Regenerative Medicine Build-Out

Abstract

Regenerative technologies strive to boost innate repair processes and restitute normative impact. Deployment of regenerative principles into practice is poised to usher in a new era in health care, driving radical innovation in patient management to address the needs of an aging population challenged by escalating chronic diseases. There is urgency to design, execute, and validate viable paradigms for translating and implementing the science of regenerative medicine into tangible health benefits that provide value to stakeholders. A regenerative medicine model of care would entail scalable production and standardized application of clinical grade biotherapies supported by comprehensive supply chain capabilities that integrate sourcing and manufacturing with care delivery. Mayo Clinic has rolled out a blueprint for discovery, translation, and application of regenerative medicine therapies for accelerated adoption into the standard of care. To establish regenerative medical and surgical service lines, the Mayo Clinic model incorporates patient access, enabling platforms and delivery. Access is coordinated through a designated portal, the Regenerative Medicine Consult Service, serving to facilitate patient/provider education, procurement of biomaterials, referral to specialty services, and/or regenerative interventions, often in clinical trials. Platforms include the Regenerative Medicine Biotrust and Good Manufacturing Practice facilities for manufacture of clinical grade products for cell-based, acellular, and/or biomaterial applications. Care delivery leverages dedicated interventional suites for provision of regenerative services. Performance is tracked using a scorecard system to inform decision making. The Mayo Clinic roadmap exemplifies an integrated organization in the discovery, development, and delivery of regenerative medicine within a growing community of practice at the core of modern health care.

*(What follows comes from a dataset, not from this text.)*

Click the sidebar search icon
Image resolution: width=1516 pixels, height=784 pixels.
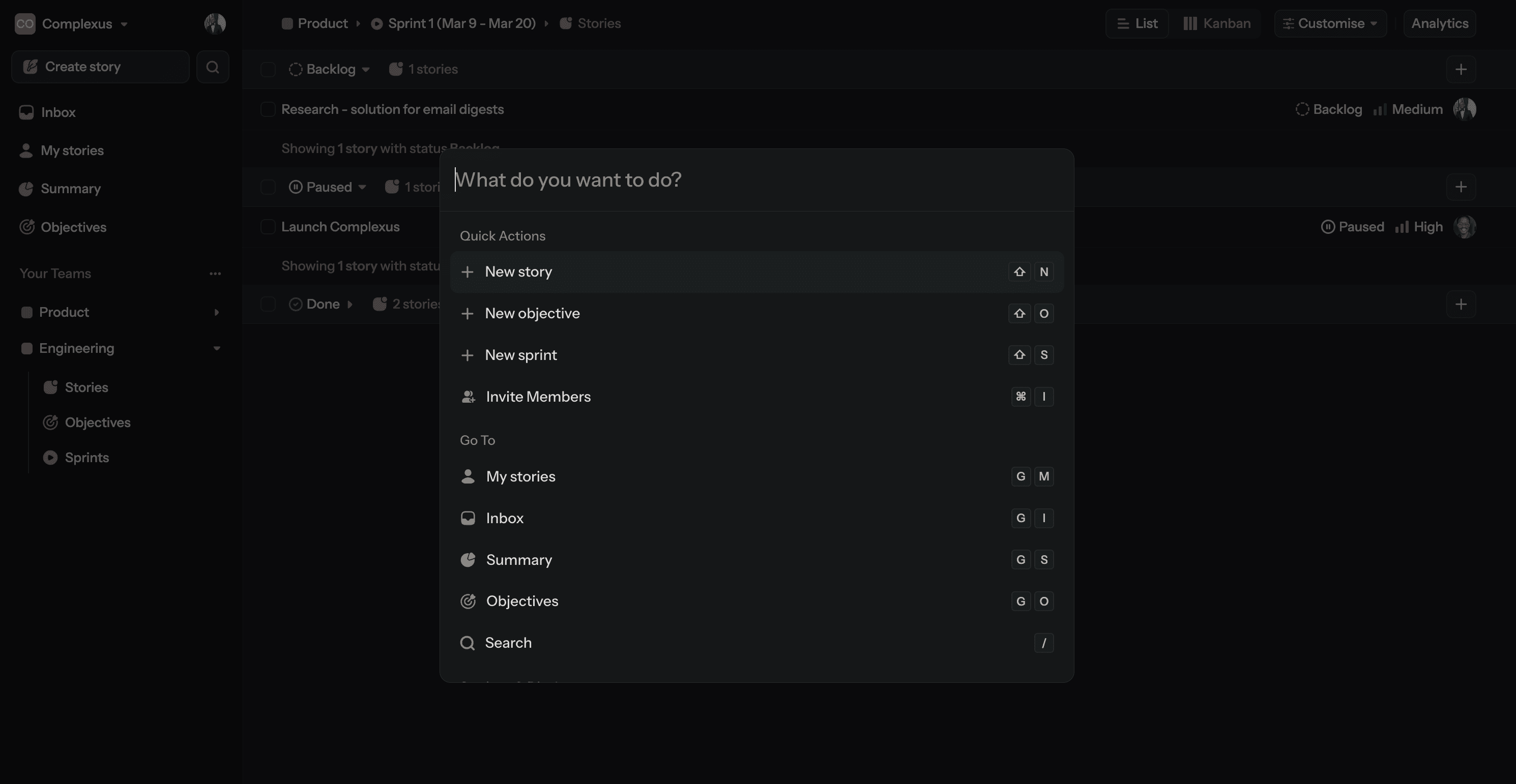coord(213,67)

Significance: Regenerative medicine is at the vanguard of health care poised to offer solutions for many of today's incurable diseases. Accordingly, there is a pressing need to develop, deploy, and demonstrate a viable framework for rollout of a regenerative medicine model of care. Translation of regenerative medicine principles into practice is feasible, yet clinical validity and utility must be established to ensure approval and adoption. Standardized and scaled-up regenerative products and services across medical and surgical specialties must in turn achieve a value-added proposition, advancing intended outcome beyond current management strategies.

Figure 1.

Regenerative medicine blueprint catalyzed by the Mayo Clinic Center for Regenerative Medicine. Powered by advances in fundamental sciences and responding to the unmet patient needs across clinical specialties, the Mayo Clinic regenerative medicine service line build-out incorporates dedicated patient access, enabling technology platforms and multispecialty delivery. Regenerative Medicine Portals refer to a Regenerative Medicine Consult Service (or alternate specialty services) coordinating patient access. Regenerative Medicine Platforms refer to integrated collection, preservation, processing, quality assurance, manufacture, and release of clinical-grade regenerative cellular, acellular, and biomaterial products. Regenerative Medicine Procedures refer to delivery of regenerative therapies across medical and surgical specialties.

Figure 2.

Overview of clinical trials sponsored by the Mayo Clinic Center for Regenerative Medicine. The spectrum of clinical trial categories underscores the multidisciplinary nature of the enterprise-wide endeavor engaging medical, surgical, and laboratory medicine specialties. Abbreviations: GI, gastrointestinal; iPS, induced pluripotent stem; POP, pelvic organ prolapse.